1. Why need vacuum packaging?
The growing demand for near-fresh quality and shelf stable products has prompted the development of vacuum packaging.
The main enemies of food quality are oxygen contained in the air and micro-organisms. Vacuum packaging that arrives at an almost complete extraction of air allows extending the shelf life t and maintains all of its quality intact up to the moment of consumption.
2.Various packing method benefits
The technically simplest solution is packing without modified atmosphere. These packs protect the product, but do not have any properties which extend shelf life.
Vacuum packing extends the shelf life of products, since the biochemical degradation of the product is slowed down by the removal of the atmosphere. Since the products are compromised during the procedure, vacuum packs are only suitable for foods, which are not sensitive to pressure.
2.3 Modified atmosphere (MAP) packaging
In the case of packs with modified atmosphere packaging (MAP) process, the atmosphere in the pack is replaced with a gas mixture, which is matched to the product. This usually consists of carbon dioxide, nitrogen and oxygen.
The quality and shelf life of many foods have been improved due to packaging that maintains an atmosphere in the package headspace that is different from air (Ooraikul and Stiles, 1991; Smith et al., 1992; Riquelme et al., 1994; Perdue, 1997; Zagory, 1997; Blakistone, 1999; Ahvenainen, 2003a; Brody, 2003a; Mullan and McDowell, 2003; Robertson, 2006m). The modified atmosphere compliments refrigeration to retard chemical and/or microbiological deterioration of the food. In the case of fresh meat and poultry, fresh pasta and baked products, and fresh-prepared foods, plastic films that are good gas barriers maintain the atmosphere provided at the time of packaging. For fresh fruits and vegetables, the appropriate plastic film in combination with the respiring product creates and then maintains the desired levels of oxygen and carbon dioxide.
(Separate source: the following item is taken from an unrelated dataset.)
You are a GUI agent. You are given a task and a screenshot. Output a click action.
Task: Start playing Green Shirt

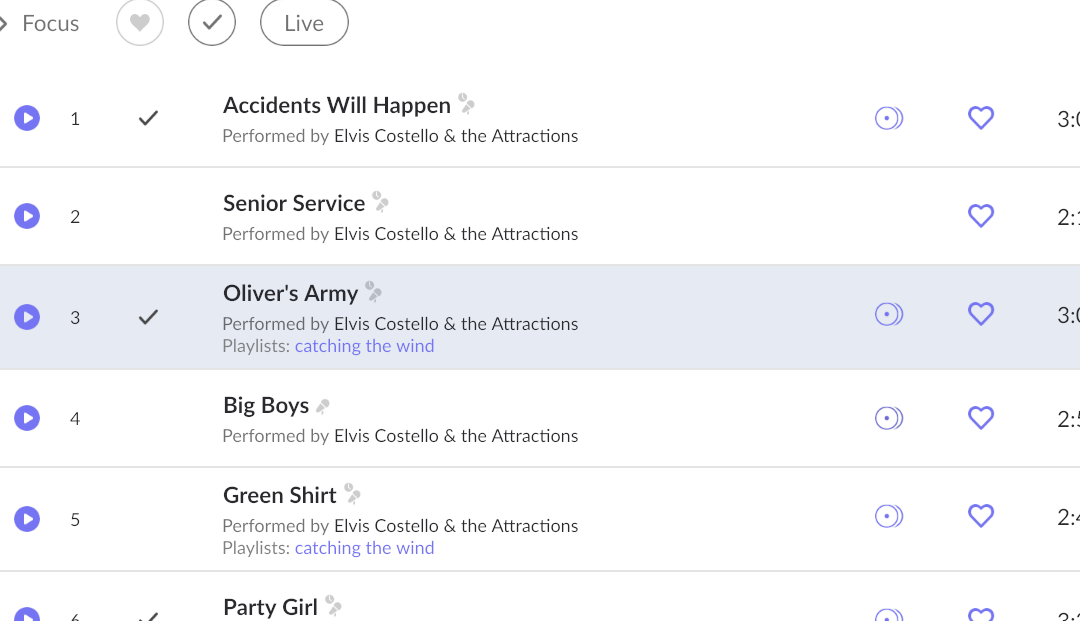pyautogui.click(x=27, y=519)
The shelf life of red meat can be extended by packaging in a vacuum, so that oxidation reactions and growth of aerobic bacteria such as malodorous Pseudomonas bacteria are inhibited. Vacuum packaging of poultry is difficult because of the irregular shapes and sharp edges. Packaging atmospheres of nitrogen and 20 to 30% carbon dioxide are used to retard oxidation and microbial growth in both red meat and poultry. Packaging of red meat in atmospheres of 40 to 80% oxygen and 20 to 30% carbon dioxide provides desirable red color and microbial inhibition, but with increased rates of oxidative rancidity.
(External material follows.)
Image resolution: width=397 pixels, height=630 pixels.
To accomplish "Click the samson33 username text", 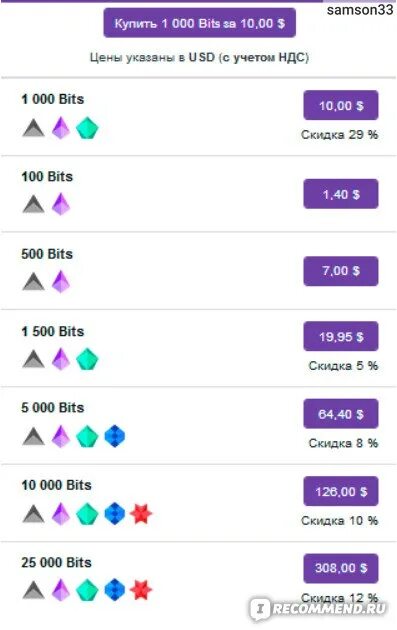I will [360, 10].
Fresh pasta and baked products are also vulnerable to oxidative rancidity and microbial degradation, especially mold growth. Vacuum packaging can inhibit both, but package headspace atmospheres of 50 to 100% carbon dioxide and 0 to 50% nitrogen are more common. Chilled, prepared foods such as pasta, pizza, precooked meats and complete dishes are increasingly packaged in a modified atmosphere with no oxygen and >25% carbon dioxide, with the remainder nitrogen. Quality and shelf life are enhanced due to reduction of oxidation and inhibition of aerobic microorganisms. A separate category of chilled, prepared foods is Sous Vide. Preparation starts with vacuum packaging of the food in a flexible barrier-film package, followed by cooking in a hot water bath, moist steam, or pressure cooker. The cooked food is then rapidly cooled and then refrigerated. The combination of cooking under vacuum and then rapid cooling achieves higher quality and longer shelf life. Packaging many fresh-whole and fresh-cut fruits and vegetables in a modified atmosphere with selected low oxygen content and elevated carbon dioxide content reduces respiration, with resulting increase in shelf life. An example is the 5 to 9% oxygen and 1 to 5% carbon dioxide atmosphere that is beneficial to oranges (Singh and Mannapperuma, 2000). MAP design for fruits and vegetables requires selection of a plastic film with proper oxygen permeability (Po), carbon dioxide permeability (Pc) and ratio between permeabilities (Pc/Po) that will give the desired atmosphere. The design must take into account the desired weight of product (W) and achieve the targeted atmosphere with a film of reasonable thickness and sealed package of reasonable surface area. (See MAP model later in chapter.)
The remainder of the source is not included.